Work required:
Please switch "particular element" to "specific element" throughout the entries below and leave everything else unchanged.

Stored data

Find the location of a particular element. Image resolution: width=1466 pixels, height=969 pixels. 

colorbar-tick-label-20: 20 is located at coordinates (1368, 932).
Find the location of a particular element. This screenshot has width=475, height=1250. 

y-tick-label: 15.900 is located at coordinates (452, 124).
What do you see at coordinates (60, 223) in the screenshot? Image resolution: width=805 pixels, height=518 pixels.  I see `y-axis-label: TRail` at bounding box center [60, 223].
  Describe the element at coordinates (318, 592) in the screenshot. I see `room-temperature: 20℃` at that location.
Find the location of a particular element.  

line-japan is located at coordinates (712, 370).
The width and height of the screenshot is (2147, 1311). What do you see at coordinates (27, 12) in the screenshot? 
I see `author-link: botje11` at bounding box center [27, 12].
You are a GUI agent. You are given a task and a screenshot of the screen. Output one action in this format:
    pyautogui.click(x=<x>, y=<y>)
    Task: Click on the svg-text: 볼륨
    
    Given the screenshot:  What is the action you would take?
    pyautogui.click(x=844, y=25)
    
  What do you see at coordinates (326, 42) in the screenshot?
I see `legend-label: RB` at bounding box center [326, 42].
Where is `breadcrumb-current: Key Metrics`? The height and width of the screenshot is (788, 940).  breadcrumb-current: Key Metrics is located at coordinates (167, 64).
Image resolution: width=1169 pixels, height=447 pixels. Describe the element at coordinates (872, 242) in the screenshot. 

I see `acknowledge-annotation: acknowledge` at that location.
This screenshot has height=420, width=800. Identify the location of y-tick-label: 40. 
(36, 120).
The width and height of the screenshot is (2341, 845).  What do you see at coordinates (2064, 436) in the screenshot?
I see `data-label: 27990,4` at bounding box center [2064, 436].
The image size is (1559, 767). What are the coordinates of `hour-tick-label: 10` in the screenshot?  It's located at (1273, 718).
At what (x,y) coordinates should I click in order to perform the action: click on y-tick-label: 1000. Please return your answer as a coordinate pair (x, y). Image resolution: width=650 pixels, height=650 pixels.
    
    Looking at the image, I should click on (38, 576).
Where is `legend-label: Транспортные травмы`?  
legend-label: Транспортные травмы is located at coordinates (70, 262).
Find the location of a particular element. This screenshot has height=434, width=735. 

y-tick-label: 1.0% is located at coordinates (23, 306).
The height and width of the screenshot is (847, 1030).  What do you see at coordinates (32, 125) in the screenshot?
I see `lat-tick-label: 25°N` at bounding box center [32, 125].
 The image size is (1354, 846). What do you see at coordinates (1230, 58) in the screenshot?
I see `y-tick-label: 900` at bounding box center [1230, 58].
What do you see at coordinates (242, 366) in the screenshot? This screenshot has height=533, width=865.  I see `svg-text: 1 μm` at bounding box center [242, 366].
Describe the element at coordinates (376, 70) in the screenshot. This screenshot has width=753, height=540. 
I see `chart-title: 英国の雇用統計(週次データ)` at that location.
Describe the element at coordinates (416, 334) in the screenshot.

Answer to this exercise:
Find the location of a specific element. Image resolution: width=1466 pixels, height=969 pixels. 

colorbar-tick-label-20: 20 is located at coordinates (1368, 932).
Find the location of a specific element. This screenshot has width=475, height=1250. 

y-tick-label: 15.900 is located at coordinates (452, 124).
What do you see at coordinates (60, 223) in the screenshot? Image resolution: width=805 pixels, height=518 pixels.  I see `y-axis-label: TRail` at bounding box center [60, 223].
  Describe the element at coordinates (318, 592) in the screenshot. I see `room-temperature: 20℃` at that location.
Find the location of a specific element.  

line-japan is located at coordinates (712, 370).
The width and height of the screenshot is (2147, 1311). What do you see at coordinates (27, 12) in the screenshot? 
I see `author-link: botje11` at bounding box center [27, 12].
You are a GUI agent. You are given a task and a screenshot of the screen. Output one action in this format:
    pyautogui.click(x=<x>, y=<y>)
    Task: Click on the svg-text: 볼륨
    
    Given the screenshot:  What is the action you would take?
    pyautogui.click(x=844, y=25)
    
  What do you see at coordinates (326, 42) in the screenshot?
I see `legend-label: RB` at bounding box center [326, 42].
Where is `breadcrumb-current: Key Metrics`? The height and width of the screenshot is (788, 940).  breadcrumb-current: Key Metrics is located at coordinates (167, 64).
Image resolution: width=1169 pixels, height=447 pixels. Describe the element at coordinates (872, 242) in the screenshot. 

I see `acknowledge-annotation: acknowledge` at that location.
This screenshot has height=420, width=800. Identify the location of y-tick-label: 40. 
(36, 120).
The width and height of the screenshot is (2341, 845).  What do you see at coordinates (2064, 436) in the screenshot?
I see `data-label: 27990,4` at bounding box center [2064, 436].
The image size is (1559, 767). What are the coordinates of `hour-tick-label: 10` in the screenshot?  It's located at (1273, 718).
At what (x,y) coordinates should I click in order to perform the action: click on y-tick-label: 1000. Please return your answer as a coordinate pair (x, y). Image resolution: width=650 pixels, height=650 pixels.
    
    Looking at the image, I should click on (38, 576).
Where is `legend-label: Транспортные травмы`?  
legend-label: Транспортные травмы is located at coordinates (70, 262).
Find the location of a specific element. This screenshot has height=434, width=735. 

y-tick-label: 1.0% is located at coordinates (23, 306).
The height and width of the screenshot is (847, 1030).  What do you see at coordinates (32, 125) in the screenshot?
I see `lat-tick-label: 25°N` at bounding box center [32, 125].
 The image size is (1354, 846). What do you see at coordinates (1230, 58) in the screenshot?
I see `y-tick-label: 900` at bounding box center [1230, 58].
What do you see at coordinates (242, 366) in the screenshot? This screenshot has height=533, width=865.  I see `svg-text: 1 μm` at bounding box center [242, 366].
Describe the element at coordinates (376, 70) in the screenshot. This screenshot has width=753, height=540. 
I see `chart-title: 英国の雇用統計(週次データ)` at that location.
Describe the element at coordinates (416, 334) in the screenshot.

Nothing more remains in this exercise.